According to LinkedIn, the number of candidates who drop-off from the hiring process has increased by 20% in recent years. This trend negatively impacts the size of your talent pool.
Moreover, nowadays there are way too many companies to choose from. 62% of millennials believe that if they lose a job today, they will find a great job opportunity within 3 months.
We as recruiters have to take extra steps to attract and retain candidates. And it’s not only about employer branding. The term “candidate engagement” has become a widely-used one to describe maintaining great relationships with candidates throughout the hiring process. Your company may not be a well-known one but it might get known as a good one for candidates.
Candidate engagement consists of all interactions you have with a candidate. It ranges from posting a job with a clear job description, providing information about the product, teams, goals, and sending quality rejections.

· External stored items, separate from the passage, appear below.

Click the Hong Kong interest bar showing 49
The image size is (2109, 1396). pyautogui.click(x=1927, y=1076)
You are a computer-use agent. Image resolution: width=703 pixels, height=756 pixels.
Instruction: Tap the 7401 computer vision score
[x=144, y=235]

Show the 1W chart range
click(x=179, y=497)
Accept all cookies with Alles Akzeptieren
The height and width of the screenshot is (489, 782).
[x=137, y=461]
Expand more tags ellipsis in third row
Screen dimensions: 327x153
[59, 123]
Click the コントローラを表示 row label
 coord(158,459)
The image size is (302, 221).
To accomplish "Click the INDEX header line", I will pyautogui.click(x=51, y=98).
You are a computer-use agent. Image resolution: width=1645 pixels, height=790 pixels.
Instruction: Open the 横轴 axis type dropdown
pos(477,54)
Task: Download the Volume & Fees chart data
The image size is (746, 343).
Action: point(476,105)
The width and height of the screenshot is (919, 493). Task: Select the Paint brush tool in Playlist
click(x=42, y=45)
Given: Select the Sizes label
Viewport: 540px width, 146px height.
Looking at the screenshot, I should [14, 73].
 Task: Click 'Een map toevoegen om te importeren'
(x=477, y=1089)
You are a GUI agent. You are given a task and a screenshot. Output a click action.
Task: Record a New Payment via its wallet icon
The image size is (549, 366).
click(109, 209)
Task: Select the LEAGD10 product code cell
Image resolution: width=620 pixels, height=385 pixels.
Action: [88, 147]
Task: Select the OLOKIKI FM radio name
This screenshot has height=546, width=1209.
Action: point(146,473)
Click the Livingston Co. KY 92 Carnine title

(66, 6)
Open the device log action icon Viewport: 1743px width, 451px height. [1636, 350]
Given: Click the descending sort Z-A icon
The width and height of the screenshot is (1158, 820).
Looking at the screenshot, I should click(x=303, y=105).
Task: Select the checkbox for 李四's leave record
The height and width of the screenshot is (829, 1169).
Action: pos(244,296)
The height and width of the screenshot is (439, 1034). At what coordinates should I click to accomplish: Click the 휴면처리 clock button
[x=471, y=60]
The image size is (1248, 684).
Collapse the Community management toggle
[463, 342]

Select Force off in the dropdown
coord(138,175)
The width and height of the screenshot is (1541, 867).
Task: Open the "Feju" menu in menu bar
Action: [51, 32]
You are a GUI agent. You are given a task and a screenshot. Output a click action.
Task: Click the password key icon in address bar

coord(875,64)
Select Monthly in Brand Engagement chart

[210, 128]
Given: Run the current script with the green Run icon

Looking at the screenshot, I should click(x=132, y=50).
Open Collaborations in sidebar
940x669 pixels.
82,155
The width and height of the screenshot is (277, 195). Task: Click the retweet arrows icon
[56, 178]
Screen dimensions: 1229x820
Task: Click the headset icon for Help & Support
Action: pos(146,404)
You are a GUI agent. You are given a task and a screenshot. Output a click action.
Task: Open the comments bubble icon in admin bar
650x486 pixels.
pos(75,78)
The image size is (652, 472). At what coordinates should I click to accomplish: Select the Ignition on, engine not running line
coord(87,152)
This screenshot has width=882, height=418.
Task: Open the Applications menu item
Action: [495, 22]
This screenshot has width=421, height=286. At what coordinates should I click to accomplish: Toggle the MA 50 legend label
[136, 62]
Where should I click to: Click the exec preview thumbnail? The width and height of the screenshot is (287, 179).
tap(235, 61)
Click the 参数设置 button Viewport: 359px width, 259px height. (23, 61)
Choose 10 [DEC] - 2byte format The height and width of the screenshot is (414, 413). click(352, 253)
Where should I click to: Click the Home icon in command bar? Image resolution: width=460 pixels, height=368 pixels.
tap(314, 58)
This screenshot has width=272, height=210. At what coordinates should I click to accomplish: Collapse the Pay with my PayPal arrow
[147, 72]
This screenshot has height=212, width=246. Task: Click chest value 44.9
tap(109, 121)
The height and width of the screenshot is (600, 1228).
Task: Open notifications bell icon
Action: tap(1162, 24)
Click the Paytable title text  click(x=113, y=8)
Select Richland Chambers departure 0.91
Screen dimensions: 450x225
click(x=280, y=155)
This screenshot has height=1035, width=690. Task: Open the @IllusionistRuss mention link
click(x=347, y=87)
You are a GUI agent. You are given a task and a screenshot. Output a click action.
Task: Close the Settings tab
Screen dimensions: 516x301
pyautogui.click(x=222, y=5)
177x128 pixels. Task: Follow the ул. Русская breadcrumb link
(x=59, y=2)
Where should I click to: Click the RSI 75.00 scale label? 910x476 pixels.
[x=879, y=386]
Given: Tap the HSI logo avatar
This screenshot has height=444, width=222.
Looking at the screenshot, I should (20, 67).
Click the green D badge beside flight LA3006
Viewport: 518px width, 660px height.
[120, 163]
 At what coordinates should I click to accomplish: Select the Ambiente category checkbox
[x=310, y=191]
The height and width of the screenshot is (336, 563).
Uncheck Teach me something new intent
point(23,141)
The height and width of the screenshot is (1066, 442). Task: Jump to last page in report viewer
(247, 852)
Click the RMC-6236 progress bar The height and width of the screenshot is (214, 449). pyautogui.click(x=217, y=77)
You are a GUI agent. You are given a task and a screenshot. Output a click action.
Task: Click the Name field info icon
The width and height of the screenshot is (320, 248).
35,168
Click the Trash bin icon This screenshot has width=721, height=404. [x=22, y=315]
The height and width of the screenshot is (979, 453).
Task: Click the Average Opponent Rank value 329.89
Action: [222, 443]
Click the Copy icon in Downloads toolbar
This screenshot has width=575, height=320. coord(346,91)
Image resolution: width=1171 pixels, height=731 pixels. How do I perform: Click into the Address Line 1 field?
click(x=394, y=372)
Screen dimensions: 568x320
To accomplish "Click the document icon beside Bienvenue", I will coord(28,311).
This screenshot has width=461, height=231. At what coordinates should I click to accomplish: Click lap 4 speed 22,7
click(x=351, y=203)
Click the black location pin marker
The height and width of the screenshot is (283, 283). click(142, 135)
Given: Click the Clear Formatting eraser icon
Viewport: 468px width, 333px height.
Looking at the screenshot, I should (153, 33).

The way where, how, when, and what you communicate can drastically influence the perception of your company. Candidates may either feel encouraged to apply next time or stop interacting with your brand and advice against applying to their peers.
You can also see candidate engagement as all the efforts you make to provide a great candidate journey. A great candidate experience results in 70% quality improvement of the new hires.
Why Should You Care About Candidate Engagement?
Some recruiters have this thought: if job seekers are not engaged enough on their own, then they are not motivated enough to join the company. However, it is vital to understand that candidates probably send many applications per day and only briefly get to know the companies they apply to. In order to drag them through all the interviews and test assignments, you should at least show that you care, make them interested in the brand and the product (and even the mission of the company), and help them understand that passing the process is real.
It really matters when you want to improve candidate engagement. 65% of candidates lose interest in the job opening after a negative experience during the process. You may lose a lot of talented people by the lack of communication and the mindset described above.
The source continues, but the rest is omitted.